Natural Product Communications ◽

10.1177/1934578x19897496 ◽

2020 ◽

Vol 15 (1) ◽

pp. 1934578X1989749

Author(s):

Joo-Eun Lee ◽

Nguyen Thi Thanh Thuy ◽

Youngju Lee ◽

Namki Cho ◽

Hee Min Yoo

Keyword(s):

Intracellular Signaling ◽

Therapeutic Agent ◽

Jurkat Cells ◽

Leukemic Cells ◽

Mitochondrial Depolarization ◽

Cytotoxic Effects ◽

Inflammatory Conditions ◽

Cycle Arrest ◽

Mallotus Japonicus ◽

Induced Apoptosis

Mallotus japonicus has been evaluated for the treatment of dermatitis, inflammatory conditions, and cancer. Diterpenes, one of the major constituents of M. japonicus, possess various pharmacological effects. In this study, 2 known diterpenes, anomaluone (6) and 16-epiabbeokutone (7), along with other known compounds, 2-hydroxy ferulic acid (1), bergenin (2), gallocatechin (3), catechin (4), erythro,erythro-1-[4-[2-hydroxy-2-(4-hydroxy-3-methoxyphenyl)-1-(hydroxymethyl) ethoxy]-3,5-dimethoxyphenyl]-1,2,3- propanetriol (5), and gallincin (8), were isolated from M. japonicus.

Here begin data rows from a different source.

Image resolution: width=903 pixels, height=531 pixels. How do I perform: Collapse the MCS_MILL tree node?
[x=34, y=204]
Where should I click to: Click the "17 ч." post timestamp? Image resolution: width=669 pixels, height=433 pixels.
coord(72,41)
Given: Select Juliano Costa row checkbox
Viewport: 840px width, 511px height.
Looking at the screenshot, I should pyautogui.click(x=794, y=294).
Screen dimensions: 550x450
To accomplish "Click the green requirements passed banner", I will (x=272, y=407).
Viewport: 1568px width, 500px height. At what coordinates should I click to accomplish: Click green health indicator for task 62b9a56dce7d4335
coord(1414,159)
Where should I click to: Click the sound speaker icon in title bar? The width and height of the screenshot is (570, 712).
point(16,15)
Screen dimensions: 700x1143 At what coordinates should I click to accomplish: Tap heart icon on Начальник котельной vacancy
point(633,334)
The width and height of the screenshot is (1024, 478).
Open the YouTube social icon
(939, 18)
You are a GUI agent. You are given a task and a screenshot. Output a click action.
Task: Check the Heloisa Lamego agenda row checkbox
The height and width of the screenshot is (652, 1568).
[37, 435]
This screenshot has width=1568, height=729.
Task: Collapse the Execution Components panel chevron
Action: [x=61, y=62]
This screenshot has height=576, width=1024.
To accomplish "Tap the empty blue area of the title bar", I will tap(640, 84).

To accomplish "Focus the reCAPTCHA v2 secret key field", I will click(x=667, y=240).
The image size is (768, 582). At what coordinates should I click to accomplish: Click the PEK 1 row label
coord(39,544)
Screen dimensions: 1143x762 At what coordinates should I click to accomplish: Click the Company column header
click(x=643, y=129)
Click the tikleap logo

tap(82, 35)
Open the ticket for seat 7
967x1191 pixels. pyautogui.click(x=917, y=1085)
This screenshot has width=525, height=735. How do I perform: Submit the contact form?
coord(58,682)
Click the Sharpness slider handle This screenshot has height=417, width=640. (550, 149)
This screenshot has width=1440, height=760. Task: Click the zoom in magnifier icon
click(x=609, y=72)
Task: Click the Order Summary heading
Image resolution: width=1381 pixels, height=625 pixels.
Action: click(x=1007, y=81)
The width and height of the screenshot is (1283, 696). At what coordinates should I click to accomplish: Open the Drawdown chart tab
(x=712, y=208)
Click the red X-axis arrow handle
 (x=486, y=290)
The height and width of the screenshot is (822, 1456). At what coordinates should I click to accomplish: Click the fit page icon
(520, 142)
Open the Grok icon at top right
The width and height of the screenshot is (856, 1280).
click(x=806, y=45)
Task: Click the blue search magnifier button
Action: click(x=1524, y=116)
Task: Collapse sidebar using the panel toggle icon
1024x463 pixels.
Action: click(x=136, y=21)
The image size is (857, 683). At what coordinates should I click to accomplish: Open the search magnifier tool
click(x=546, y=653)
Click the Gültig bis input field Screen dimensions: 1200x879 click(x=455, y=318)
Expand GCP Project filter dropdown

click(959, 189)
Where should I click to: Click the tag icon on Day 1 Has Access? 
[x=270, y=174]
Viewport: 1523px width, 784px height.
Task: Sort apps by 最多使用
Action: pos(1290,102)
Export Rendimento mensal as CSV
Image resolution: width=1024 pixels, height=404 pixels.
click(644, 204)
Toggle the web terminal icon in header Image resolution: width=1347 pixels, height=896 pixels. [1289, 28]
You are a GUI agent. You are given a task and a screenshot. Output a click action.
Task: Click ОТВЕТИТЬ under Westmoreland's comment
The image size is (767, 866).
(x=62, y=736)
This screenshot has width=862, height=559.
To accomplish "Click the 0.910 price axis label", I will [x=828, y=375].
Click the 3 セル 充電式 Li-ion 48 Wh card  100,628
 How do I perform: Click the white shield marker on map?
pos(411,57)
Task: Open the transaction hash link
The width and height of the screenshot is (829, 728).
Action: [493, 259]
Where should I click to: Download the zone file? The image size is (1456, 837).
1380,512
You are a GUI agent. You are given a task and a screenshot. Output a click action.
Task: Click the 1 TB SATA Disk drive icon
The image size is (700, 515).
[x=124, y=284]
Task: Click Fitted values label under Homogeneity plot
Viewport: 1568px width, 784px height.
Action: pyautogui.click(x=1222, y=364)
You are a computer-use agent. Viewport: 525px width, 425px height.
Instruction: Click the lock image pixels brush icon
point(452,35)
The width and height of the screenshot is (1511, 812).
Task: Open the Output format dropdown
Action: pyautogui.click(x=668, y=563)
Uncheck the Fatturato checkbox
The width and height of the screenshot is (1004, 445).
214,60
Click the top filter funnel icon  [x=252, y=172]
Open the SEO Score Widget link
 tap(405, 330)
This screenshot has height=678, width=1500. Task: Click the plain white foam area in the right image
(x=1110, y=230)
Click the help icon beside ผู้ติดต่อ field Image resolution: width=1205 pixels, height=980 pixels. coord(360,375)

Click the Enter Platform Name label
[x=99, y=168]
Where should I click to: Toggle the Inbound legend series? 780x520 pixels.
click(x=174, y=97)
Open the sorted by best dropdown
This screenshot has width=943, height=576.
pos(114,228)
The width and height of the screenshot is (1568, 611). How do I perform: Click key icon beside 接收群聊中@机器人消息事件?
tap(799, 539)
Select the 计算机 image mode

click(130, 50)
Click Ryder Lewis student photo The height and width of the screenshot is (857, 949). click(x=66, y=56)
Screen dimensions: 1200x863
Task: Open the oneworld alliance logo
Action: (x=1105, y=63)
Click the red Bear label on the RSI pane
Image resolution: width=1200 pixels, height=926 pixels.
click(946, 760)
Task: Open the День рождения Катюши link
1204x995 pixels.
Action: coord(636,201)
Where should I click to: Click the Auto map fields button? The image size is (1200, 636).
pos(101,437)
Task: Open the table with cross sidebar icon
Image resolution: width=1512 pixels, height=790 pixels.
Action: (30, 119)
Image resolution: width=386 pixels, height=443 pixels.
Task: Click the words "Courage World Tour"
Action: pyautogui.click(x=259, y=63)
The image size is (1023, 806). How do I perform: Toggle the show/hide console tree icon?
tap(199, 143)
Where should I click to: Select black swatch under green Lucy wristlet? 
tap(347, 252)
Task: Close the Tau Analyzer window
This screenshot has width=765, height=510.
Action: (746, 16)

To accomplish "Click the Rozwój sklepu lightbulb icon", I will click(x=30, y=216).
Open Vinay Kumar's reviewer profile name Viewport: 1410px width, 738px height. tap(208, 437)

Cytotoxicity assays in blood cancer cell models demonstrated that M. japonicus compounds possess potent antiproliferative activity. In addition, treatment with compound 6 increased the number of apoptotic cells, led to cell-cycle arrest at the subG0/G1 phase, and decreased the number of cells in the S and G2/M phases. Compound 6 also displayed potent mitochondrial depolarization effects in Jurkat cells. These findings revealed that the cytotoxic effects of 6 were mediated by intracellular signaling, possibly through a mechanism involving upregulation of mitochondrial reactive oxygen species. Thus, compound 6 could be a potential multi-target therapeutic agent for leukemia.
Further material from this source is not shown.